Cédric Rivrain’s Eyes Have It
Fashion illustrator and artist Cédric Rivrain’s Paris apartment-cum-studio is a modern-day manifestation of the Cabinet of Curiosities. Part library (his fashion and anatomy books are stacked to the ceiling), part antique laboratory, the 34-year-old’s flat is adorned with obsessively organized, centuries-old medical instruments, stacks of orange Hermès boxes and rows of anatomical models, many of which are wrapped in rubber ligaments. Dangling from his overstuffed bookshelf is a pair of green eyes, which were apparently extracted from an antique doll. “I’m really obsessed with eyes,” says Rivrain, whose own pronounced, twinkling emerald peepers are almost as well known as the ethereal fashion illustrations he’s drawn for the likes of Lanvin, Sonia Rykiel, John Galliano, and Rue du Mail. So it’s fitting that the cover of Selected Drawings, his first book of illustrations, is a surreal image of his own haunting eyeballs.
Spending most of his youth at a boarding school in the center of France (“It was near the convent where Coco Chanel grew up,” he says with a smirk), Rivrain’s first drawing was of his mother, a particularly stylish woman who introduced him to fashion. “She’d always bring my brother and I to Paris to go to Chanel or [Yves] Saint Laurent and she would ask for our advice. Fashion was always all around us.” His mother can also be credited for his artistic use of makeup: he would “borrow” her shadows and powders to supplement his palette and still uses blush and nail polish to bring another dimension to his often uncanny drawings.
Like most of his work, the book’s illustrations largely grow out of Rivrain’s childhood fascinations—cartoons, anatomy, and, of course, eyes. “I used to watch cartoons, and I hated it when they’d end on TV, so I would continue the stories by drawing them,” says Rivrain about his affinity for animated characters. Now, doodles of Popeye, Snoopy, and Mickey Mouse appear on his illustrations of faces covered in strangely elegant Band-Aids. “There’s something aggressive about the process of healing,” he says. “To cover the wound with these smooth [Band-Aids] and nice little cartoons, there’s something sweet about it.”
As his father was a doctor with an impressive collection of unusual medical paraphernalia (the artist’s antique medical instruments were a gift from Dad), Rivrain had access to 18th-century anatomical diagrams. He learned the intricacies of the human form by drawing them with surgical precision. “It was always fascinating for me to understand the body.” Now, when drawing the likes Sasha Pivovarova, Olympia Le-Tan and his favorite muse, jewelry designer Yaz Bukey, whose Plexiglas Andy Warhol necklace hangs from a chair in his living room, Rivrain needs only to glance at them before sketching their bodies in ethereal poses. “Since I learned the body and how it articulates, I know how it’s going to move,” he explains.

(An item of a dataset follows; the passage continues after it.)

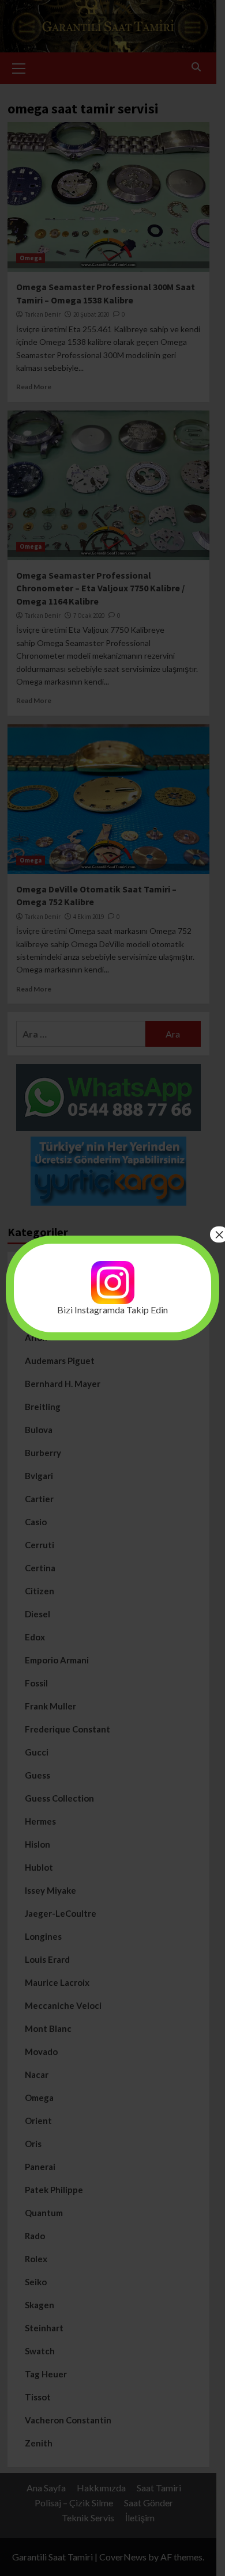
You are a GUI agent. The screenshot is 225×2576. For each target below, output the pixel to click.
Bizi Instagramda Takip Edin (112, 1309)
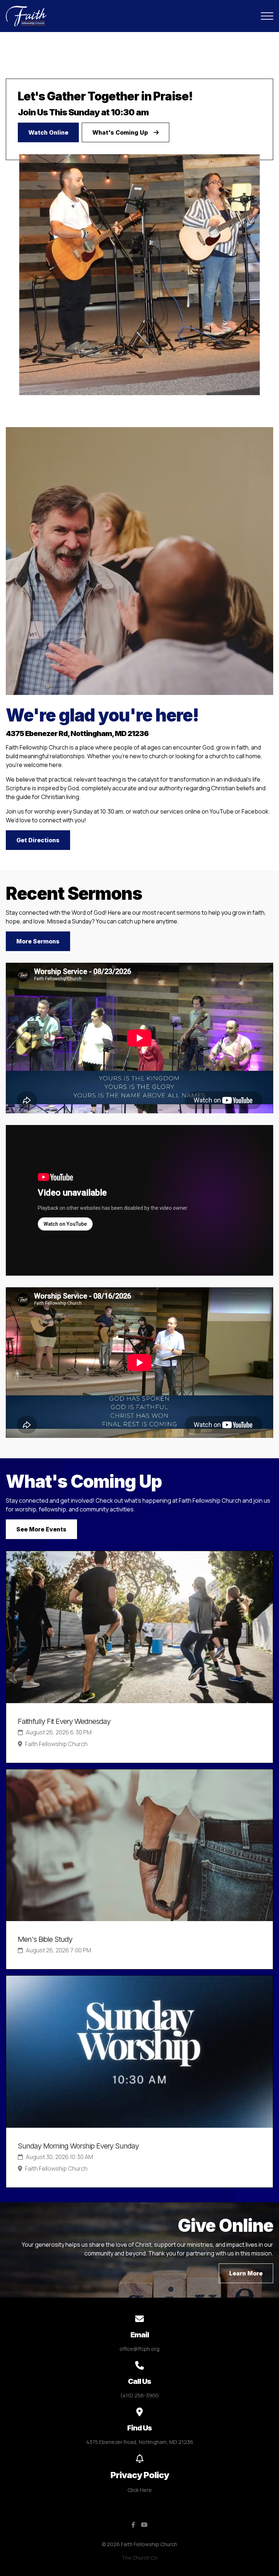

Now the focus of his work, Rivrain has dedicated much of the book to eyes—specifically, mechanical eyes. “Drawings are better when you find the perfect emotion in the eyes. And it was interesting to see how mechanical eyes could give emotion,” says Rivrain. From his mechanical gazes, which, it should be noted, ooze as much eerie emotion as his portraits, evolved his crying machines, which he began to draw last year. The artist went through a difficult breakup and, only weeks after the split, had to empty his late parents’ house, which was filled with his childhood memories. Naturally, he was in an emotional state. “The drawings saved me,” he says of his expressive weeping mechanisms. “They were the only thing that could stop me from crying.”
The book combines Rivrain’s fashion illustrations, like images of Pivovarova in Balenciaga and Prada, with captivating nudes and chilling crying contraptions. “I don’t want to differentiate between my art and fashion drawings. I just want to feel free,” he says, adding that, “I think fashion illustration brings some poetry back to the commercial fashion world. It’s something authentic. Fashion [images] are all so digital now and with illustration, you know there’s a human behind it.” Needless to say, Rivrain’s book is not lacking in authenticity.